* [The data]:

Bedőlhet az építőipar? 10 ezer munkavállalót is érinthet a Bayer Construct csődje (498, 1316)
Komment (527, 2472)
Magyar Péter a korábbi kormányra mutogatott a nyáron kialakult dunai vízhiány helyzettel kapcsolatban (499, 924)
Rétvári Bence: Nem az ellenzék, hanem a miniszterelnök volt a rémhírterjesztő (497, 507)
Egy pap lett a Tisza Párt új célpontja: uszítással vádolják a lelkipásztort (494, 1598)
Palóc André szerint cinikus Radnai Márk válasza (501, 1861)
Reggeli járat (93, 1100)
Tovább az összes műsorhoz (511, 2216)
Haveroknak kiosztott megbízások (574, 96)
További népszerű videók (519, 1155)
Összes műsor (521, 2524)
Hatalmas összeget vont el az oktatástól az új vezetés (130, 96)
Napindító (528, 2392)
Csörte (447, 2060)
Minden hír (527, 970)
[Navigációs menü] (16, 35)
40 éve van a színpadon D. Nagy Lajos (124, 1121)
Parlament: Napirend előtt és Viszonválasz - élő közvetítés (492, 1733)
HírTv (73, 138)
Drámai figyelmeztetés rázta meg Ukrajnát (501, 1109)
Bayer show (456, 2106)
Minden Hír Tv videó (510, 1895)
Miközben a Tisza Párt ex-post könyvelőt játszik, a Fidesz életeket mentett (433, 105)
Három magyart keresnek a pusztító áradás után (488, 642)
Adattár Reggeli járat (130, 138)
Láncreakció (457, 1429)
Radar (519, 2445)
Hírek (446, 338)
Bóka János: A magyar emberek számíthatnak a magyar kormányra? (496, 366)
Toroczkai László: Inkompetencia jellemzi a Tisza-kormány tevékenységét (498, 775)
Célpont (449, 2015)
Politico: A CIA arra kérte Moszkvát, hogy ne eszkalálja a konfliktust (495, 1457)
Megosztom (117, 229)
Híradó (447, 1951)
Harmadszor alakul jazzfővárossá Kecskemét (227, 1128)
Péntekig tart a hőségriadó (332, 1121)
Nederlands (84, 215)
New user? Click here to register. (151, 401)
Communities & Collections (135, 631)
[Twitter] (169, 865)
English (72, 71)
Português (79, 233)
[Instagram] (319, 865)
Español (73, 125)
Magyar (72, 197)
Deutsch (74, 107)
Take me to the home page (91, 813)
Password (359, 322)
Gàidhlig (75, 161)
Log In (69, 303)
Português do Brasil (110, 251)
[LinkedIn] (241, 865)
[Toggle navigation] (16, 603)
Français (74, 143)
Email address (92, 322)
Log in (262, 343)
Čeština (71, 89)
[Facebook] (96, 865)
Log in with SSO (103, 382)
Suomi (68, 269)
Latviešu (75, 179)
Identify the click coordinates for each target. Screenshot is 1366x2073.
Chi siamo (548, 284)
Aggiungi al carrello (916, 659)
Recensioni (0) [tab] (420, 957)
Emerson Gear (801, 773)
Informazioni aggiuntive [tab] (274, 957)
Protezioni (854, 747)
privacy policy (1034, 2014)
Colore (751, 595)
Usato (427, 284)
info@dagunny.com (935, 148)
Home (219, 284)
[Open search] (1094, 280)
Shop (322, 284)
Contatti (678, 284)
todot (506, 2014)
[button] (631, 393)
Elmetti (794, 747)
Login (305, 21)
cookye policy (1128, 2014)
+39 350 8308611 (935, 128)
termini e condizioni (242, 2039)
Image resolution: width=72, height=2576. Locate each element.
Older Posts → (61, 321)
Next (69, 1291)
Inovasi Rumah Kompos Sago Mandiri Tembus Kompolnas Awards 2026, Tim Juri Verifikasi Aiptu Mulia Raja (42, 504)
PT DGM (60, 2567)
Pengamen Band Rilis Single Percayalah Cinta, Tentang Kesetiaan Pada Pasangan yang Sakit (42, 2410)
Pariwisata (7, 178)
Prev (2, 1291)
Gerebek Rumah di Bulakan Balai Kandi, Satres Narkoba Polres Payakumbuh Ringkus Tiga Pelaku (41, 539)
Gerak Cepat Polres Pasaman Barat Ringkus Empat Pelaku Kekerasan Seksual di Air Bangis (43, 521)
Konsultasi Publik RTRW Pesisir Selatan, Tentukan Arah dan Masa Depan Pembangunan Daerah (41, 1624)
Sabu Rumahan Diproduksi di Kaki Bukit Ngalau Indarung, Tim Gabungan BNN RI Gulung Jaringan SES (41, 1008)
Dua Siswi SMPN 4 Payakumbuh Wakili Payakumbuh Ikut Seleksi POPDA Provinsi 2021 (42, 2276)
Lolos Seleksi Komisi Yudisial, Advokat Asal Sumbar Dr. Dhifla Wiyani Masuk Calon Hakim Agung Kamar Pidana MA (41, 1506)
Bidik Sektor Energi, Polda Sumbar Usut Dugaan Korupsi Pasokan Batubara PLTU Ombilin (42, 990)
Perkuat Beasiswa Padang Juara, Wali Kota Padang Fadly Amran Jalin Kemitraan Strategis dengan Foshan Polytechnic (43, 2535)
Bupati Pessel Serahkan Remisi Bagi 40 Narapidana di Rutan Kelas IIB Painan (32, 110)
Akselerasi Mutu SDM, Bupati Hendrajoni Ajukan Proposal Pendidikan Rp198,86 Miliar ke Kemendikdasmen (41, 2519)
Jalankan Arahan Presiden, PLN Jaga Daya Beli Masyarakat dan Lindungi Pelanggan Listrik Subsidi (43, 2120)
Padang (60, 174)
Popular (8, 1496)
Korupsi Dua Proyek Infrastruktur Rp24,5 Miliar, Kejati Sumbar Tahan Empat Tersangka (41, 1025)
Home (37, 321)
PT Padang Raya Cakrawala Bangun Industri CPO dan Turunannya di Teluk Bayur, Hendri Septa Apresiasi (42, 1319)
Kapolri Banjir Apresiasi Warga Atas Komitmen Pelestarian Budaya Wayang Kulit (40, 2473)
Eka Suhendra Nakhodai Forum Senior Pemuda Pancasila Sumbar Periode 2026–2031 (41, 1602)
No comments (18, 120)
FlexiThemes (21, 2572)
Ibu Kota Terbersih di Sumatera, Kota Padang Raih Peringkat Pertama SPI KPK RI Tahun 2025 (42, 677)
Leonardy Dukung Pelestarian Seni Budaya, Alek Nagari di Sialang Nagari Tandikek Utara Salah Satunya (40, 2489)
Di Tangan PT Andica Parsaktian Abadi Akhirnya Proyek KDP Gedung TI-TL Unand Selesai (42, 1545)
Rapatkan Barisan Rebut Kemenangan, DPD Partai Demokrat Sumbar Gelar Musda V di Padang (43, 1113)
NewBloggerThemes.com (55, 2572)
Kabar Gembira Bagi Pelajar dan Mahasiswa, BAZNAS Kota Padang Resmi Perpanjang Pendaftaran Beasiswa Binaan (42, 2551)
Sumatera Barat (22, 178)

* [Exercise brief]: Whatever else the listing above holds, retype exactly only the lines from the one containing "Aggiungi al carrello (916, 659)" to the one containing "[Open search] (1094, 280)", both ends kept.

* [Expected answer]:
Aggiungi al carrello (916, 659)
Recensioni (0) [tab] (420, 957)
Emerson Gear (801, 773)
Informazioni aggiuntive [tab] (274, 957)
Protezioni (854, 747)
privacy policy (1034, 2014)
Colore (751, 595)
Usato (427, 284)
info@dagunny.com (935, 148)
Home (219, 284)
[Open search] (1094, 280)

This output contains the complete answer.